Thursday, June 21, 2012

Understanding Debt and Interest


On Day Two of Project Be's Financial Literacy Workshop on Saturday, I will discuss the concept of debt and interest to our Filipino domestic worker participants. Again, in the interest of hitting two birds with one stone, I will try to articulate my approach in this post; then maybe you guys can give a feedback or two at the end.

In trying to understand debt and interest, we need to look at debt transactions from the points of view of both the borrower and the lender. It would also help if we treat capital or funds as a "good" that people want and/or need, the same way people want and/or need things like food, clothing, and iPhones.

When people don't have enough money for things they want to spend on--a brand new washing machine, an Ateneo education for their kids, or a new business, for example--they almost always turn to debt for additional funds (unlike businesses which can also seek equity financing). And as more individuals and households borrow money, the demand for debt-as-a-good rises correspondingly. Accordingly, people with excess income and savings have the means to lend funds to those who seek it; the more people save, the greater the supply of funds available for financing.

Interest as the "price" of funds

In its simplest sense, interest is the price a borrower pays the lender for the use of the latter's funds (and interest rate is just interest relative to the borrowed amount). And just like any other good, this price is determined by the demand for and supply of excess funds: the more people seek funds, the higher interest rates are; the more people generate savings, and consequently, funds available for lending, the lower interest rates should be.

To illustrate, say person A has 100,000 pesos that she does not plan to spend until after one year. Person X, on the other hand, needs 100,000 pesos now. X approaches A to borrow the 100,000 pesos and promises to repay the 100,000 pesos after one year. If A fully trusts X to live up to his promise, then she may very well agree to lend him 100,000 pesos at zero interest.

What if another person, Y, also needs 100,000 pesos and approaches A to borrow the amount. But unlike X who only promises to pay back the borrowed amount, Y promises to pay back 110,000 pesos after one year. If A trusts Y the same way she does X (you'll see later why this is relevant), then clearly her best move is to lend to Y. But if X needs the funds badly enough, he can make a counter offer that is higher than Y's offer; X and Y can continue bidding the interest up until it goes beyond the ability of one of them to pay. Here we see how the additional demand for funds may drive the interest rate upward (much to the delight of lenders like A, of course). Similarly, when there are more people with funds to lend relative to borrowers--when the supply of funds is high--borrowers like X and Y can shop around for lenders with the lowest interest rates. When more people are capable of lending money, A will have to accept possibly lower rates offered by borrowers. Whatever the case, generally the demand for and supply of funds determine the level of interest rates.

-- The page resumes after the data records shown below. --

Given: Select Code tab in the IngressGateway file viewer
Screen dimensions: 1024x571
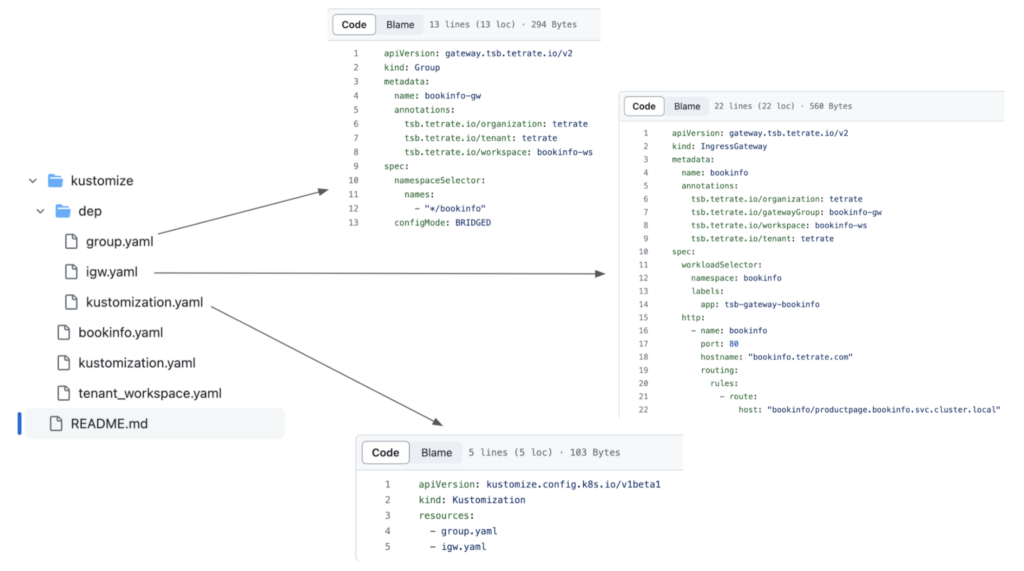Looking at the screenshot, I should pyautogui.click(x=644, y=106).
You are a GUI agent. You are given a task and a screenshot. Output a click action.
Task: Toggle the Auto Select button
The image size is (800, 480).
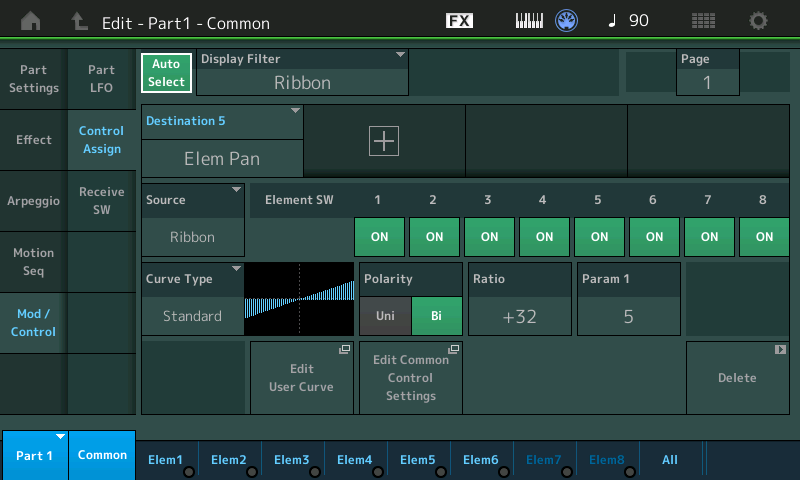tap(166, 73)
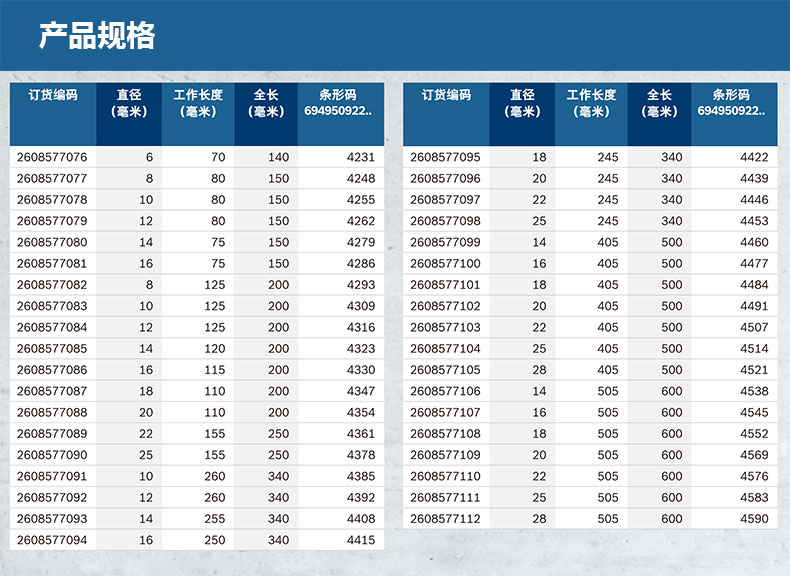Viewport: 790px width, 576px height.
Task: Select order code 2608577089
Action: point(52,434)
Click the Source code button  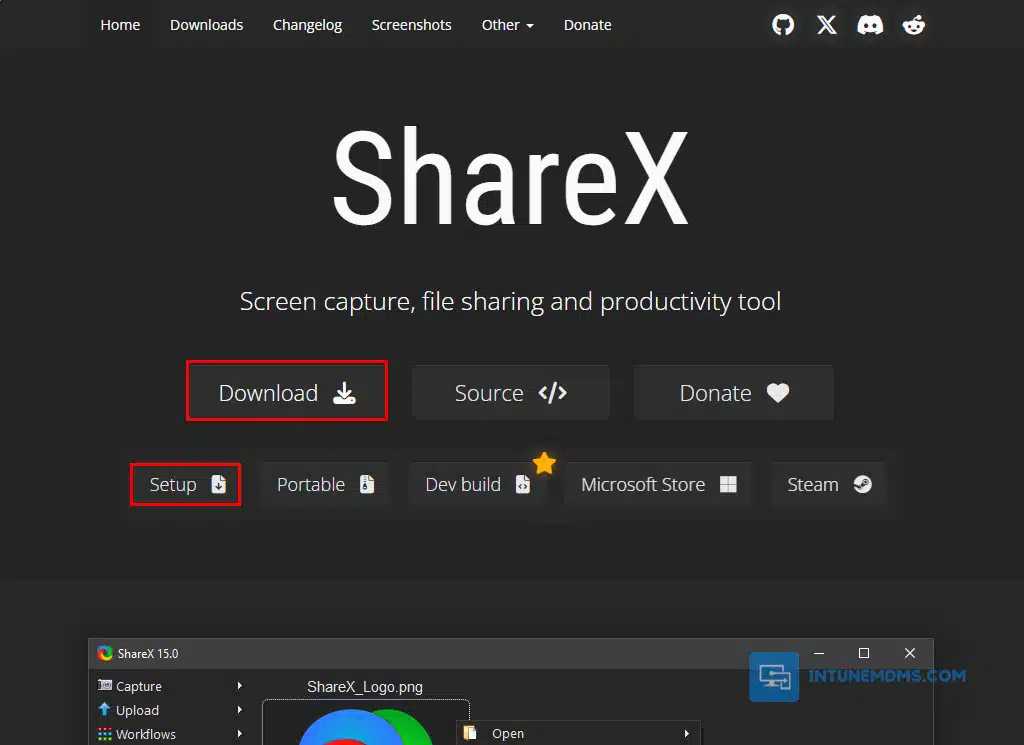click(510, 393)
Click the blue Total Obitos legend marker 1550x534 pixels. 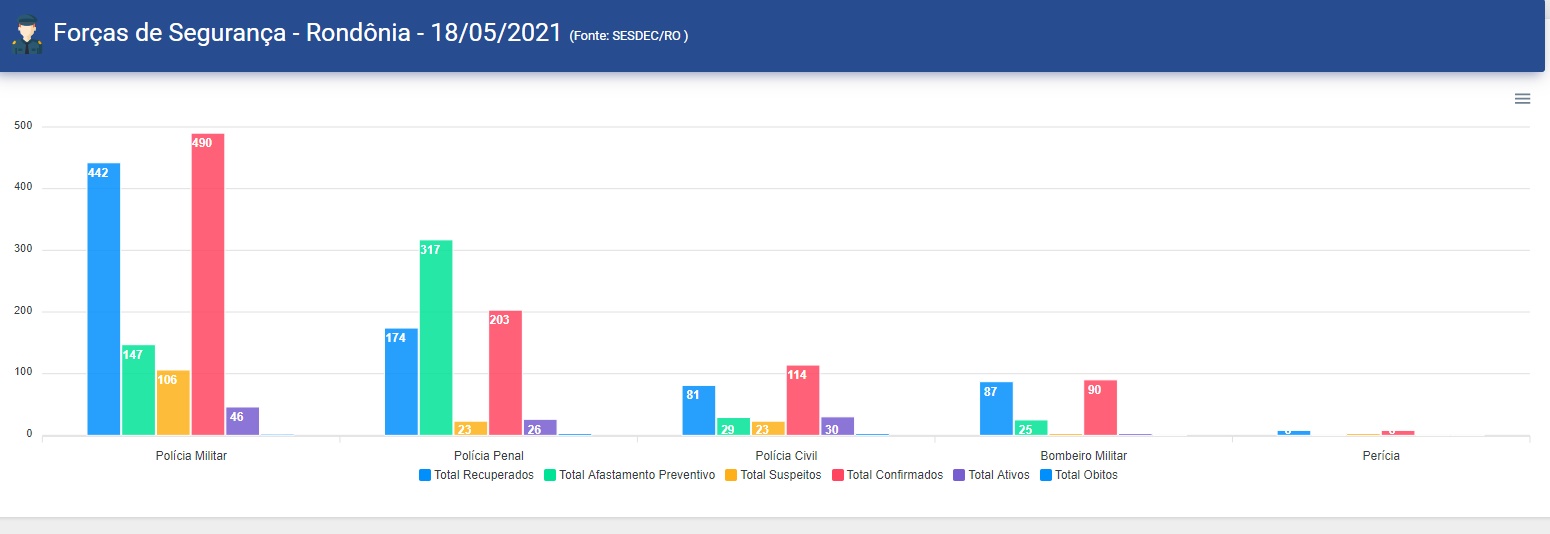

Interest = opportunity cost + risk premium

In the example above we have excluded certain factors may steer interest rates away from the level dictated by market forces. One such factor is the availability of investment opportunities. For example, if A believes that she can easily earn 15% per year if she invests her money instead, then it won't make sense for her to lend her money at a rate that is less than 15%. If A lends her excess funds, she will lose an opportunity to earn 15% from another investment; we therefore say that the opportunity cost to A if she lends her money is 15%, and that this should be the minimum interest rate that she should accept.

The nature of borrowers--specifically their ability to repay their financial obligations on time--also affects the level of interest that lenders demand. Say A is an experienced lender who typically lends at 10% per year, as dictated by her opportunity cost. Say she suddenly realizes that a group of her borrowers has been unable to pay its loan on time one out of five times. In other words, if at any given time five people from this group borrows 100,000 pesos each, only four are able to pay the full principal plus interest amount of 110,000 after one year, resulting in a loss of 60,000 pesos. To make up for the higher risk of default for this particular group of borrowers, A may decide to increase the interest rate to a level where she'll break even even if one borrower out of five defaults (What should the new interest rate be? I'll let you figure that out as an exercise). The excess interest rate A will now charge "riskier" borrowers is called the risk premium.

To summarize, in this post we discussed debt and how various factors may affect the level of interest on debt. We have learned how the demand for and supply of excess funds dictate the general level of interest rates, and how lenders may adjust this rate based on available investment opportunities and the chance that borrowers will default on their loans. Finally, please remember that this is just a simplified discussion of a complex topic, and so I have deliberately excluded other details like the effects of inflation and the other types of risk involved.